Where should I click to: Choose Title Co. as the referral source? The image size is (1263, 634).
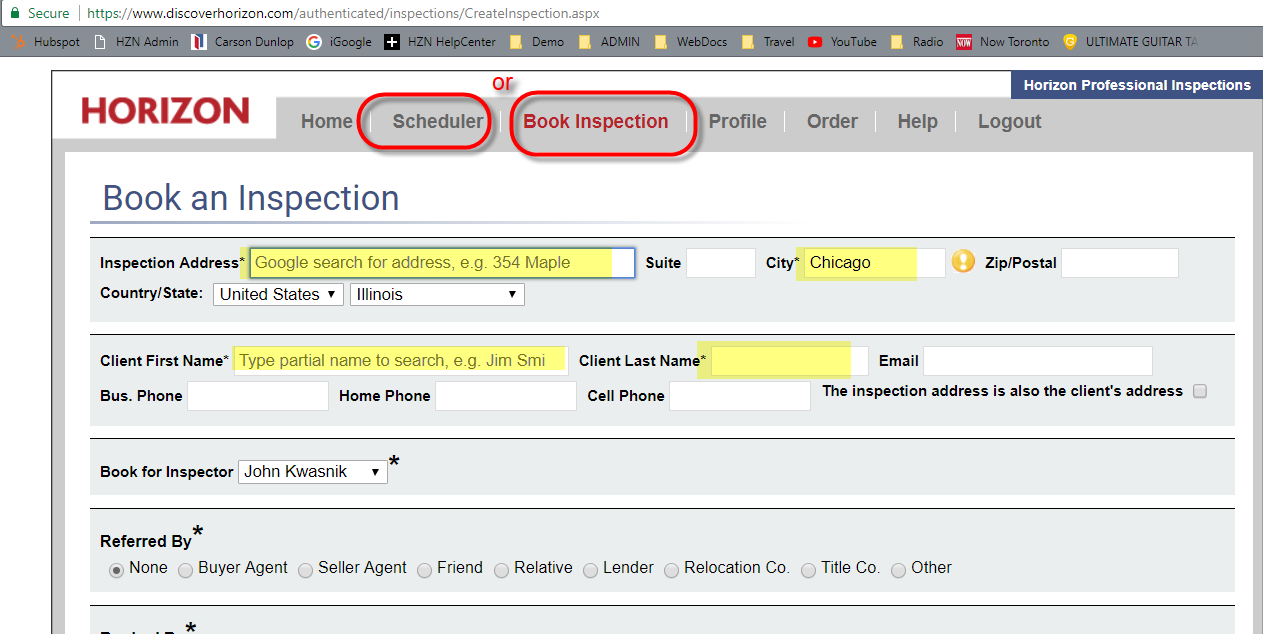click(x=809, y=570)
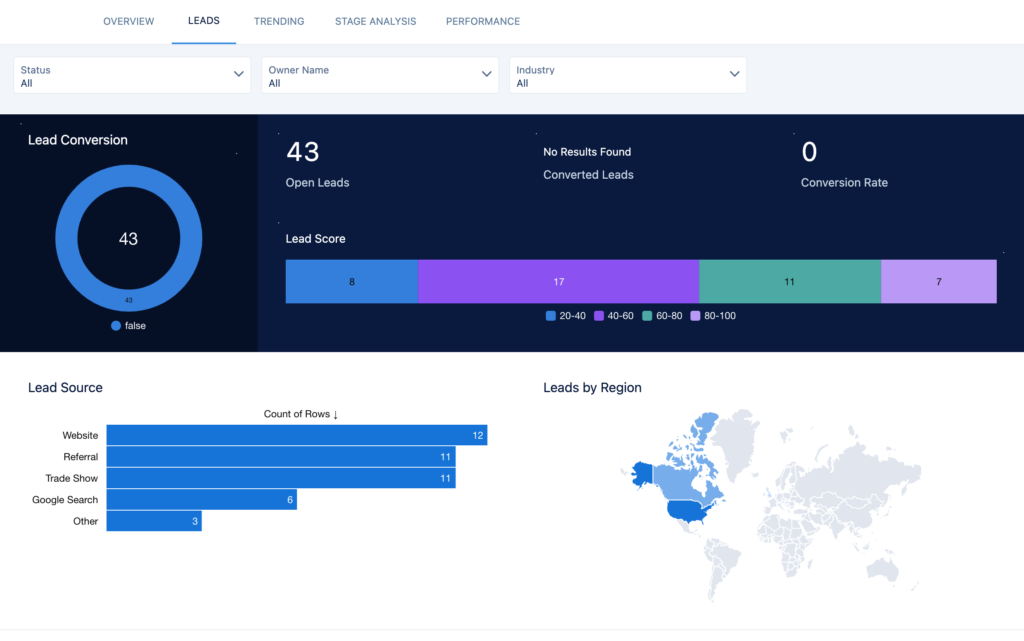Viewport: 1024px width, 641px height.
Task: Click the 40-60 purple legend swatch
Action: [x=599, y=316]
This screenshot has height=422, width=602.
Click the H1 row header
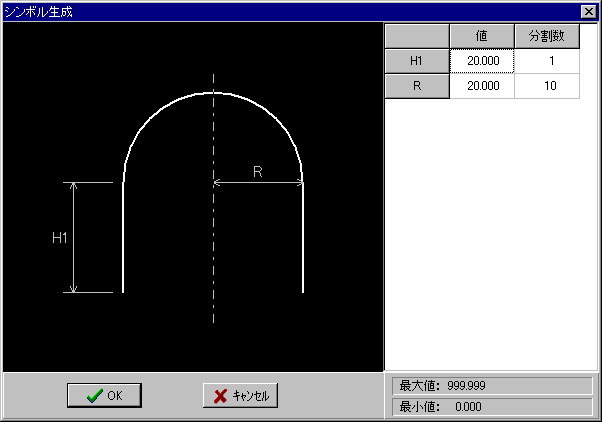pyautogui.click(x=417, y=61)
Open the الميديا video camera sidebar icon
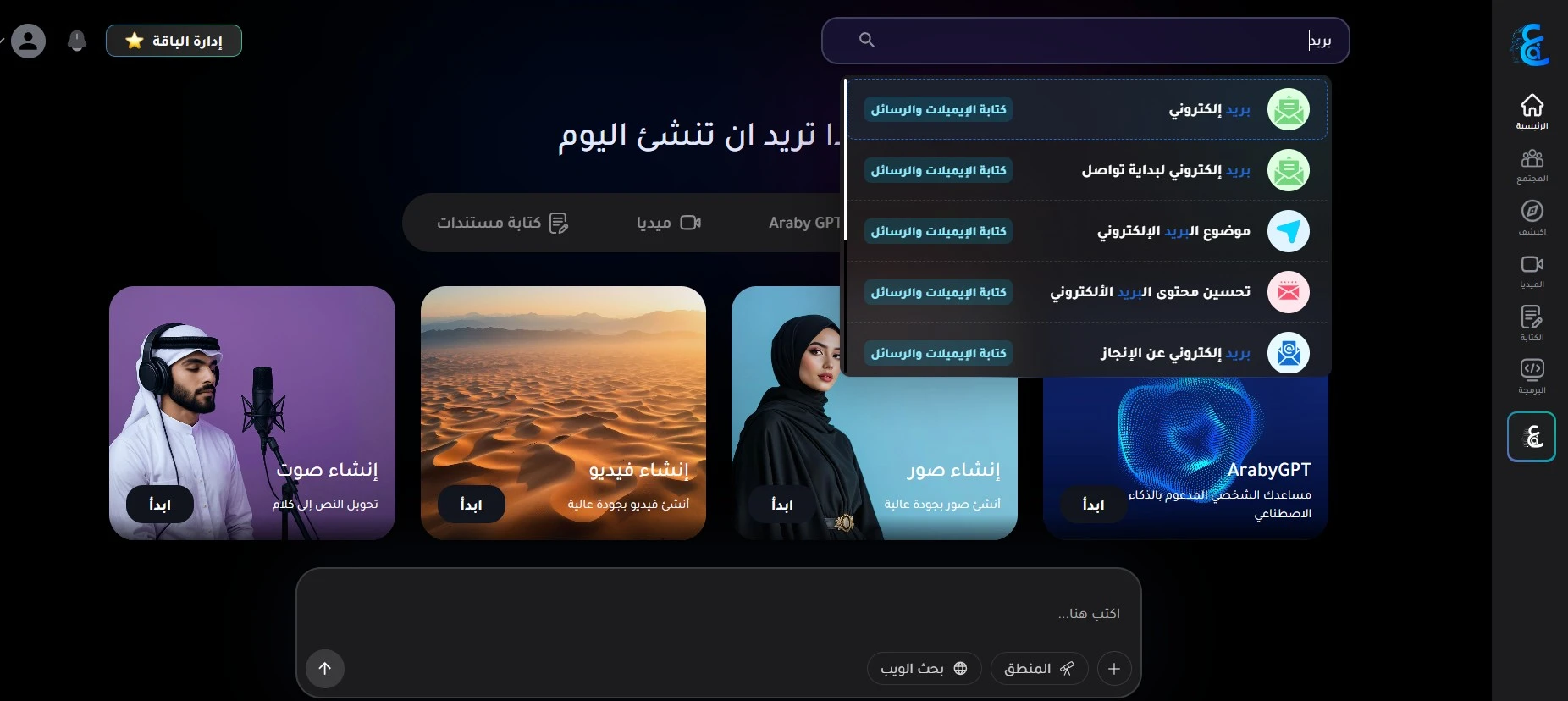The width and height of the screenshot is (1568, 701). point(1532,271)
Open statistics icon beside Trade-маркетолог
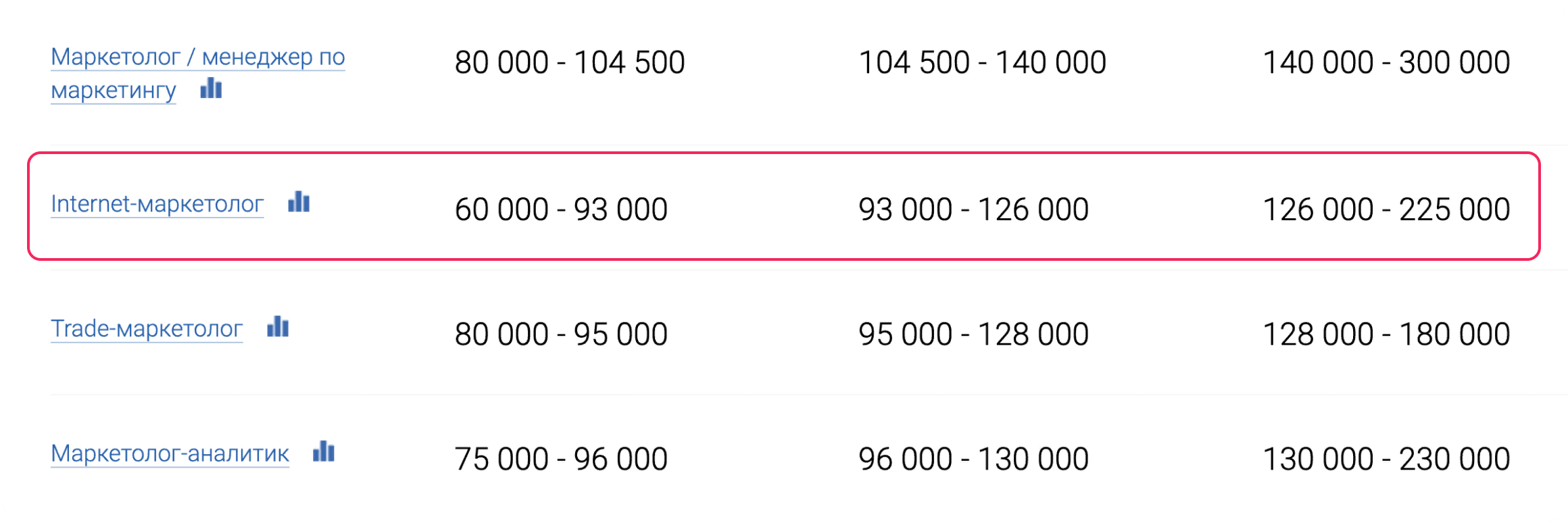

++++

WHAT YOU ARE ASKED TO DO :: Copy the material above word for word, from the line containing "Open the الميديا video camera sidebar icon" through the end of the material, both ends included. Leave out the pictures.

RESPONSE TO THE EXERCISE ::
Open the الميديا video camera sidebar icon
The width and height of the screenshot is (1568, 701). point(1532,271)
Open statistics icon beside Trade-маркетолог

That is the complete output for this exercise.